(CNSNews.com) - A federal appeals court panel ruled 2-1 against Terri Schiavo's parents early Wednesday morning, dealing another legal setback to the Schindlers' efforts to keep their daughter alive.
"There is no denying the absolute tragedy that has befallen Mrs. Schiavo," ruled the three-judge panel of the 11th Circuit Court of Appeals in Atlanta. "We all have our own family, our own loved ones and our own children. However, we are called upon to make a collective, objective decision concerning a question of law."
The panel, agreeing with a federal judge in Tampa, said the Schindlers had "failed to demonstrate a substantial case on the merits of any of their claims," and therefore Terri's feeding and hydration tube will not be reconnected.
Dissent: No Harm in Feeding Terri
In his dissenting opinion, Judge Charles Wilson said denying the Schindlers' request for an injuction "frustrates Congress's intent, which is to maintain the status quo by keeping Theresa Schiavo alive until the federal courts have a new and adequate opportunity to consider the constitutional issues raised by Plaintiffs."

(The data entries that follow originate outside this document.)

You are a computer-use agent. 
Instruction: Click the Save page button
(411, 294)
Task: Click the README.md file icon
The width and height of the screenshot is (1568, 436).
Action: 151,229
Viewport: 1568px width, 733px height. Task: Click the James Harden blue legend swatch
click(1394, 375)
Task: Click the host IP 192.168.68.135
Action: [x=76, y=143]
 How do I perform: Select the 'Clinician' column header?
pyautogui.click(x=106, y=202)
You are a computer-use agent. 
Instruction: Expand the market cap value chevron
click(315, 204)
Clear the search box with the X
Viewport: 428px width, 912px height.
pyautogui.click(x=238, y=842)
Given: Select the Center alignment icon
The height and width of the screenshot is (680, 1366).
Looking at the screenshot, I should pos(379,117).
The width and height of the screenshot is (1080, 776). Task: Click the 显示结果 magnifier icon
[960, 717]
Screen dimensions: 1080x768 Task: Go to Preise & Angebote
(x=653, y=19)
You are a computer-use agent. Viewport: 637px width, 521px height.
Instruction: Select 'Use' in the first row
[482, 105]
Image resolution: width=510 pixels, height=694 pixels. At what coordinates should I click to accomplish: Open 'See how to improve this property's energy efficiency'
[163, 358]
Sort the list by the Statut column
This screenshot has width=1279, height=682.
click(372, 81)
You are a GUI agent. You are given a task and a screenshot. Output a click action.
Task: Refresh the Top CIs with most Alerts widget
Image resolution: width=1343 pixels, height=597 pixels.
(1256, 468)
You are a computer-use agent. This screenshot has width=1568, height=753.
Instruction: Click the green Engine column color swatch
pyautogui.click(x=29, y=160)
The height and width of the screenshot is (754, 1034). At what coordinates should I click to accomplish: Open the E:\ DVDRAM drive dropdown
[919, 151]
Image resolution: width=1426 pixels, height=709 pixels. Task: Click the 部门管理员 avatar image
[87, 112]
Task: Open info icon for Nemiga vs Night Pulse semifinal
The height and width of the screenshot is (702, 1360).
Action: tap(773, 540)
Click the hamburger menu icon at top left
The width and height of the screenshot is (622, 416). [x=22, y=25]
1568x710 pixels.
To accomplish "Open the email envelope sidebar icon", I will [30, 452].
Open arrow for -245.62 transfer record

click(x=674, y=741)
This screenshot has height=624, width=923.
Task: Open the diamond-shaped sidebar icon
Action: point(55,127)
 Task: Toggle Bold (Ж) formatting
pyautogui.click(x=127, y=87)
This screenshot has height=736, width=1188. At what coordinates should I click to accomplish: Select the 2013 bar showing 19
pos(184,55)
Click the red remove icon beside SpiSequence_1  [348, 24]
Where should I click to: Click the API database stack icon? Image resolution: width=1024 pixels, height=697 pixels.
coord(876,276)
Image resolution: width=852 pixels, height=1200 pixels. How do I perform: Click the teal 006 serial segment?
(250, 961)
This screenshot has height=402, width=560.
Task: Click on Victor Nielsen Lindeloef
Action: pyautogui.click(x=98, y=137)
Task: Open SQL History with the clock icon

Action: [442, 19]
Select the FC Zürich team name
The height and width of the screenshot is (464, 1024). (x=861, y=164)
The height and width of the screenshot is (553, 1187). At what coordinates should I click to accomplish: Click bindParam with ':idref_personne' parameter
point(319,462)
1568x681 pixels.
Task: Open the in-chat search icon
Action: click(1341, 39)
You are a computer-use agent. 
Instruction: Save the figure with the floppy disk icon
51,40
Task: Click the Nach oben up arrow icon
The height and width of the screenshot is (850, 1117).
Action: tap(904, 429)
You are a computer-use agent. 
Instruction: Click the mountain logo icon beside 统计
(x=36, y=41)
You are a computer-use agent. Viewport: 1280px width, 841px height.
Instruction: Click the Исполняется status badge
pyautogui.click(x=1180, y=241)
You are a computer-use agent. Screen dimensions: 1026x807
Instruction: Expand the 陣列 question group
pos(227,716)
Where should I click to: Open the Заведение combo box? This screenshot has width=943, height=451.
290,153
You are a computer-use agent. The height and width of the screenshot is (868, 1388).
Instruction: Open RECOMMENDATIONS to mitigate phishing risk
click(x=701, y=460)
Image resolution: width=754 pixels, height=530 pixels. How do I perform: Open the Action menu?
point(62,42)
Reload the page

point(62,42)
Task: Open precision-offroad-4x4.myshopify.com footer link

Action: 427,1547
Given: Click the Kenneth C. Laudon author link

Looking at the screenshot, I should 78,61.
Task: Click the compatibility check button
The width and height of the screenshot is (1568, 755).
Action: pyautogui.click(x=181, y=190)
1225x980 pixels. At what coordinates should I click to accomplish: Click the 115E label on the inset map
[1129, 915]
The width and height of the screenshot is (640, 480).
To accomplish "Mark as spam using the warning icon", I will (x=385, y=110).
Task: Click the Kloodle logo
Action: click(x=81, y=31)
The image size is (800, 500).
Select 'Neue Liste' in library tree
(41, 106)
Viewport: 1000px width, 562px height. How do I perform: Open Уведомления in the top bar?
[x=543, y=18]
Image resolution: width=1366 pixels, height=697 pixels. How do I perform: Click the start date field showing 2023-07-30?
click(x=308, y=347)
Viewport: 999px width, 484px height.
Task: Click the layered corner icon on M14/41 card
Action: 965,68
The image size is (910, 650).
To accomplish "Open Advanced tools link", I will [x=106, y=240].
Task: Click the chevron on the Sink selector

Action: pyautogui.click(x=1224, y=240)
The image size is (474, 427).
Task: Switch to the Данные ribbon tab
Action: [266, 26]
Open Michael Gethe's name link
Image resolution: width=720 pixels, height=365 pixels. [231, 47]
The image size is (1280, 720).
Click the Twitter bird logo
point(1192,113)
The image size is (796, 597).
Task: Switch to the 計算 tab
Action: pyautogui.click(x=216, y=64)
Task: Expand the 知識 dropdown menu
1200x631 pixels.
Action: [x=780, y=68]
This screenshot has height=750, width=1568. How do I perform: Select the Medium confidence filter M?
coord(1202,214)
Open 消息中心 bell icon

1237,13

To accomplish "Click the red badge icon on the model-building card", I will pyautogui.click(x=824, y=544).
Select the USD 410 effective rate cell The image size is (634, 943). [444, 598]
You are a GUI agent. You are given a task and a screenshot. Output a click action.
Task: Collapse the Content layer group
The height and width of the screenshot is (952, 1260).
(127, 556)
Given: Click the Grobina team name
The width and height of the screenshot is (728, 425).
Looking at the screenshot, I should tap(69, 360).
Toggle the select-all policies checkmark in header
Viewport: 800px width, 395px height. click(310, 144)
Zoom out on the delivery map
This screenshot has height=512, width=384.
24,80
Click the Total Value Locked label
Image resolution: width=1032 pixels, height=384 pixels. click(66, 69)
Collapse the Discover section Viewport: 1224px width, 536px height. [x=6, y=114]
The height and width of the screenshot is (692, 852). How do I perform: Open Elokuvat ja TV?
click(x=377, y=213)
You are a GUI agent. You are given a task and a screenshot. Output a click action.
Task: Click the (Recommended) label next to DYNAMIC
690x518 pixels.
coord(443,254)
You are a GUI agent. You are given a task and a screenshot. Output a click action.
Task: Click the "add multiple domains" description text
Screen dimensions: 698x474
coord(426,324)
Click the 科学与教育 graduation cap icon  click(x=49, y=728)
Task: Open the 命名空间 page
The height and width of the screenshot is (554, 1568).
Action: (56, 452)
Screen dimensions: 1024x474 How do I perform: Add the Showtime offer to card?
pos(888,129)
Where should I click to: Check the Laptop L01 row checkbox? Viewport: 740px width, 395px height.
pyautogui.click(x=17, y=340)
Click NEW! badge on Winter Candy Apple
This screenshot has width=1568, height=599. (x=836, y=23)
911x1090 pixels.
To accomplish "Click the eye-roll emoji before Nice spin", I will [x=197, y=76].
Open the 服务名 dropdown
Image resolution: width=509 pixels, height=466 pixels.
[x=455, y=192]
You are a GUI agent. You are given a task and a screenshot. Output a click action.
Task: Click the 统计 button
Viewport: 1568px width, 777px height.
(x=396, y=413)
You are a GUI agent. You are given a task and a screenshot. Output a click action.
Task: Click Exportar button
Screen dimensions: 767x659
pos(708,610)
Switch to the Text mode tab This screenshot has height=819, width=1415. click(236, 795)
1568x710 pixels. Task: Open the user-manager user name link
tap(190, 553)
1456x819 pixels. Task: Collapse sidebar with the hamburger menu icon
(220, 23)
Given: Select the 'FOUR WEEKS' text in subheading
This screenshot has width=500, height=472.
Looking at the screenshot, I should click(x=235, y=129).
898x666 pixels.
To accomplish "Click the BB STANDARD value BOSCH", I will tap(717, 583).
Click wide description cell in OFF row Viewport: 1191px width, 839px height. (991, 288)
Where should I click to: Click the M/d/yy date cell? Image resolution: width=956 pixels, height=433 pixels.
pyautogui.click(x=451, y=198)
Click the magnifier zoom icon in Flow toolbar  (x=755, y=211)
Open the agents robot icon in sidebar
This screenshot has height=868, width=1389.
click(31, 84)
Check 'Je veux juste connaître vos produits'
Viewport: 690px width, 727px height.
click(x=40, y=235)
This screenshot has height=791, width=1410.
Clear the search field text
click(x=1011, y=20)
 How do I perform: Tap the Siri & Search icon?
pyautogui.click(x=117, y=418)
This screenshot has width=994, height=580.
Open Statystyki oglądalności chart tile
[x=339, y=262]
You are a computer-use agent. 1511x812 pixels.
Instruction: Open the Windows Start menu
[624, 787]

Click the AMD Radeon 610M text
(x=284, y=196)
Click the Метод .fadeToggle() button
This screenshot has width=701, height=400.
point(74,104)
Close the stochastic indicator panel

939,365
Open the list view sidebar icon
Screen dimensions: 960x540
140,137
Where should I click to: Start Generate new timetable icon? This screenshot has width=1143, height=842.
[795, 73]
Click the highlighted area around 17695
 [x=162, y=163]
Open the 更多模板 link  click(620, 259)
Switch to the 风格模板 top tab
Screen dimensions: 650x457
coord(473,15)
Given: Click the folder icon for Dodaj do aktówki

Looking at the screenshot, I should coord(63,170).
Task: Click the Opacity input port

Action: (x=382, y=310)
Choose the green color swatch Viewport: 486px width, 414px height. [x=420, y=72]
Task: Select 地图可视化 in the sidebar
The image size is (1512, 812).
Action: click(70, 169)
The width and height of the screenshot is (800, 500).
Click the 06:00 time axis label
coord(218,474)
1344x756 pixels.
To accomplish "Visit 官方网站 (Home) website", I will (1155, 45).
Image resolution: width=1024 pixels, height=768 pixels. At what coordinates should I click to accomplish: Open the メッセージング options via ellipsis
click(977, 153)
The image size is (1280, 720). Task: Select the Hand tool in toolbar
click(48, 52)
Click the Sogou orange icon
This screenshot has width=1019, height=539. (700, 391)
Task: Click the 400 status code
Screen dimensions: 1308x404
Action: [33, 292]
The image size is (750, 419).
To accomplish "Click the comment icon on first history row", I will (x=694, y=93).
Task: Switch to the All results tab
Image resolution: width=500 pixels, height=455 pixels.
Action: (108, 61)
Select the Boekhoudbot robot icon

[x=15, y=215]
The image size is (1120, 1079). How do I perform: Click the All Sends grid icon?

According to Wilson, Congress wanted the federal courts to consider the merits of the Schiavo case "with a fresh set of eyes."
"Theresa Schiavo's death, which is imminent, effectively ends the litigation without a fair opportunity to fully consider the merits of Plaintiffs' constitutional claims," Judge Wilson wrote.
"In fact, I fail to see any harm in reinstating the feeding tube."
The Schindlers will appeal this latest ruling, too, wire reports quoted one of their attorneys as saying; but the appeals process is nearing an end. The U.S. Supreme Court has twice refused to intervene in the Schiavo case.
The Schindlers also are pleading with the Florida Senate to act on legislation passed by the Florida House that would prevent people in a persistent vegetative state from dying by the withholding of food or water.
Mary Schindler, Terri's mother, made a tearful plea to the Florida Senate on Tuesday afternoon: "Please, senators, for the love of God, I'm begging you, don't let my daughter die of thirst," she said.
The Florida Senate could take the bill up as early as Wednesday, press reports said.
Meanwhile, Terri's parents said Tuesday that Terri is fading fast as the effects of dehydration begin to take a serious toll.